Understanding Async/Await

In Node.js, asynchronous operations prevent the single-threaded event loop from blocking. While callbacks and Promises solved this historically, they often led to complex, hard-to-read code (known as “callback hell”). Introduced in ES2017, async/await is syntactic sugar built on top of Promises. It allows you to write asynchronous code that reads like synchronous code, making it highly readable and easier to maintain.

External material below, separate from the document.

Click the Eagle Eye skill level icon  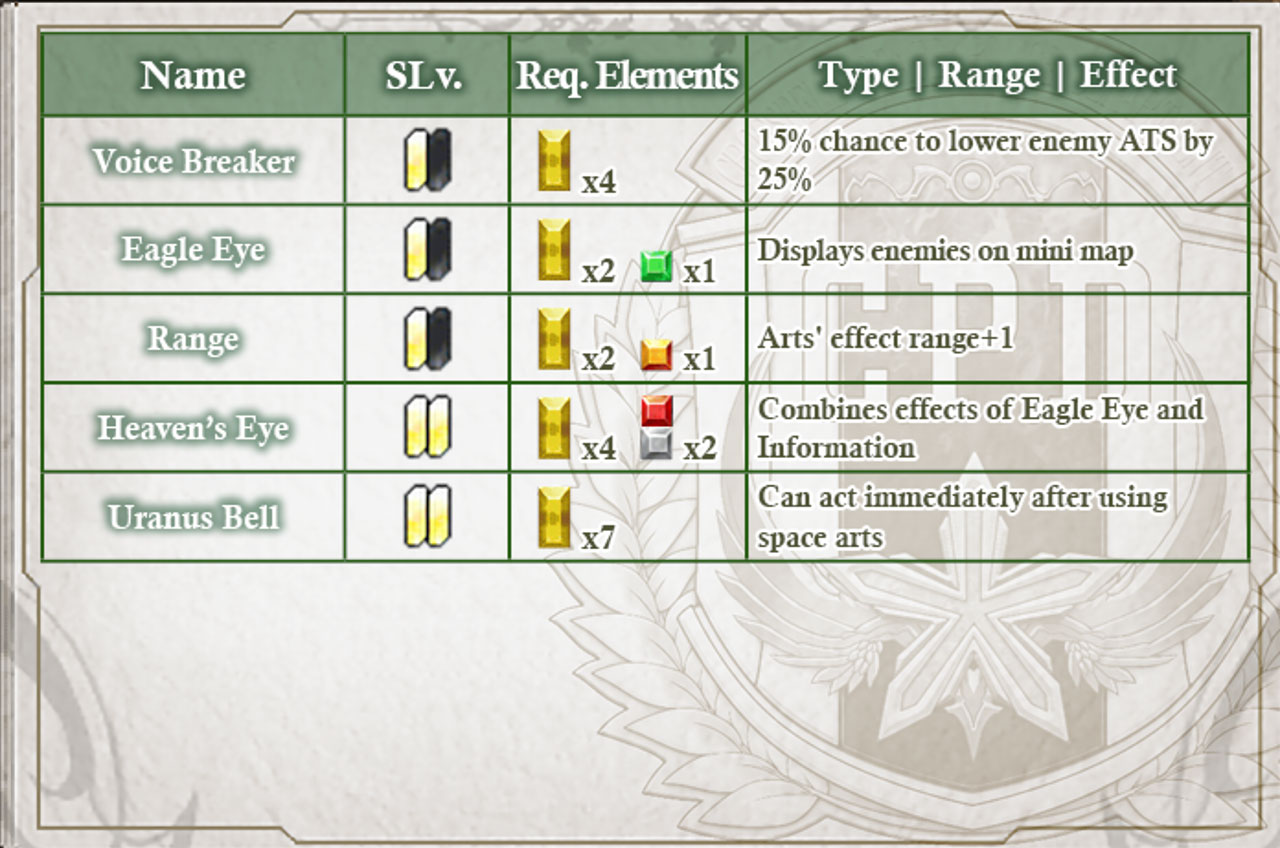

To use it, you define a function with the async keyword. Inside this function, you use the await keyword before any expression that returns a Promise. The execution of the function pauses at the await line until the Promise resolves or rejects.

Basic Syntax Example

Here is a simple comparison showing how async/await simplifies Promise chains.

Using Promises:

const fs = require('fs').promises;

function getUserData() {
    fs.readFile('user.json', 'utf-8')
        .then(data => {
            console.log(JSON.parse(data));
        })
        .catch(err => {
            console.error(err);
        });
}

Using Async/Await:

const fs = require('fs').promises;

async function getUserData() {
    const data = await fs.readFile('user.json', 'utf-8');
    console.log(JSON.parse(data));
}

Robust Error Handling

One of the greatest advantages of async/await is that you can handle both synchronous and asynchronous errors using standard try...catch blocks. This unifies your error-handling logic.

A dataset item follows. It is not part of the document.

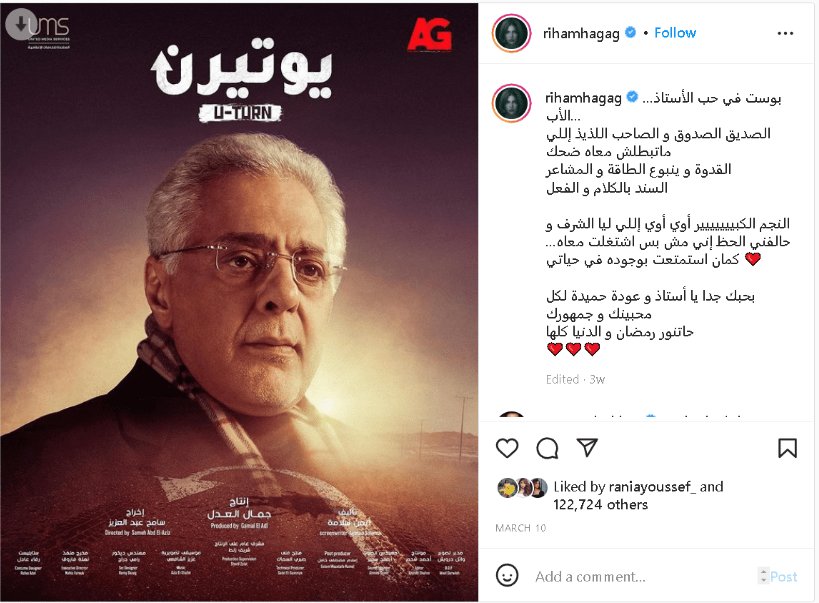
Task: Click the download arrow overlay on poster
Action: (21, 24)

async function fetchUser(userId) {
    try {
        const response = await fetch(`https://api.example.com/users/${userId}`);
        if (!response.ok) {
            throw new Error('Network response was not ok');
        }
        const user = await response.json();
        return user;
    } catch (error) {
        console.error('Failed to fetch user:', error.message);
        // Handle error or rethrow
    }
}

Keeping Code Non-Blocking with Parallel Execution

A common mistake when using async/await is executing independent operations sequentially, which unnecessarily blocks the execution flow.

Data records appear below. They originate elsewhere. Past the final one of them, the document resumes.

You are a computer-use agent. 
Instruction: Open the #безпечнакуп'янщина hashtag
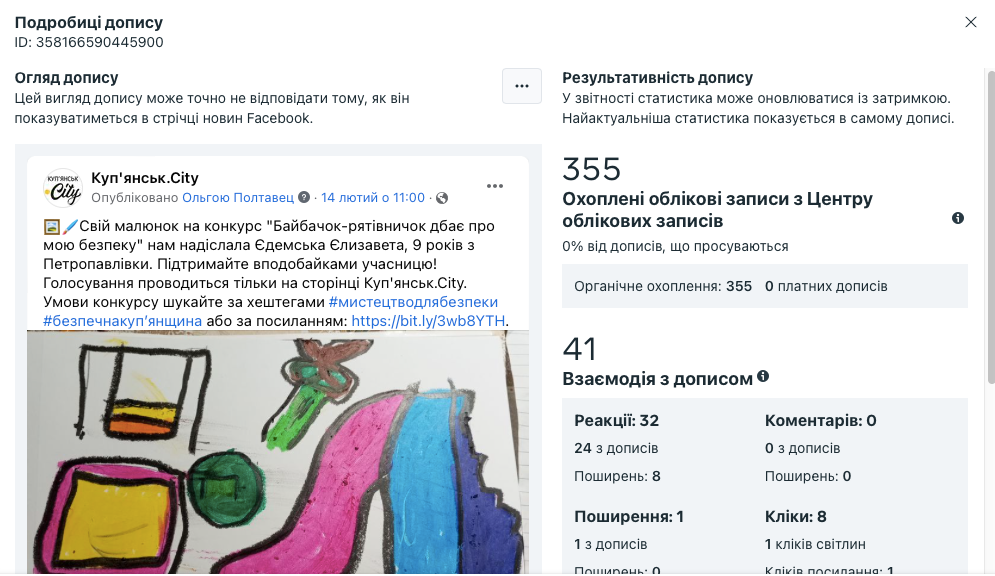tap(122, 321)
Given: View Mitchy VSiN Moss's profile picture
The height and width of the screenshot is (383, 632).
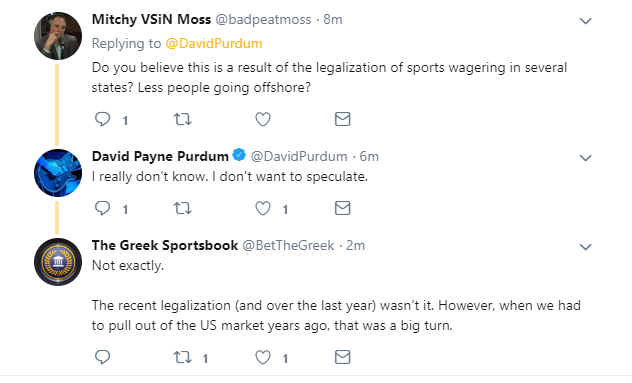Looking at the screenshot, I should (58, 36).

For example, if you need to fetch a user’s profile and their post history, executing them sequentially doubles the waiting time:

// Slow: Sequential execution (blocking subsequent calls)
async function getProfileData(userId) {
    const profile = await fetchProfile(userId); // Waits for this to finish...
    const posts = await fetchPosts(userId);     // ...before starting this
    return { profile, posts };
}

Because fetching the profile and fetching the posts do not depend on each other, you should run them concurrently using Promise.all(). This triggers both requests simultaneously and waits for both to resolve:

// Fast: Concurrent execution (non-blocking)
async function getProfileData(userId) {
    try {
        const [profile, posts] = await Promise.all([
            fetchProfile(userId),
            fetchPosts(userId)
        ]);
        return { profile, posts };
    } catch (error) {
        console.error('Error fetching data', error);
    }
}

By using Promise.all(), you maximize the efficiency of the Node.js event loop, ensuring your asynchronous code remains clean, readable, and highly performant.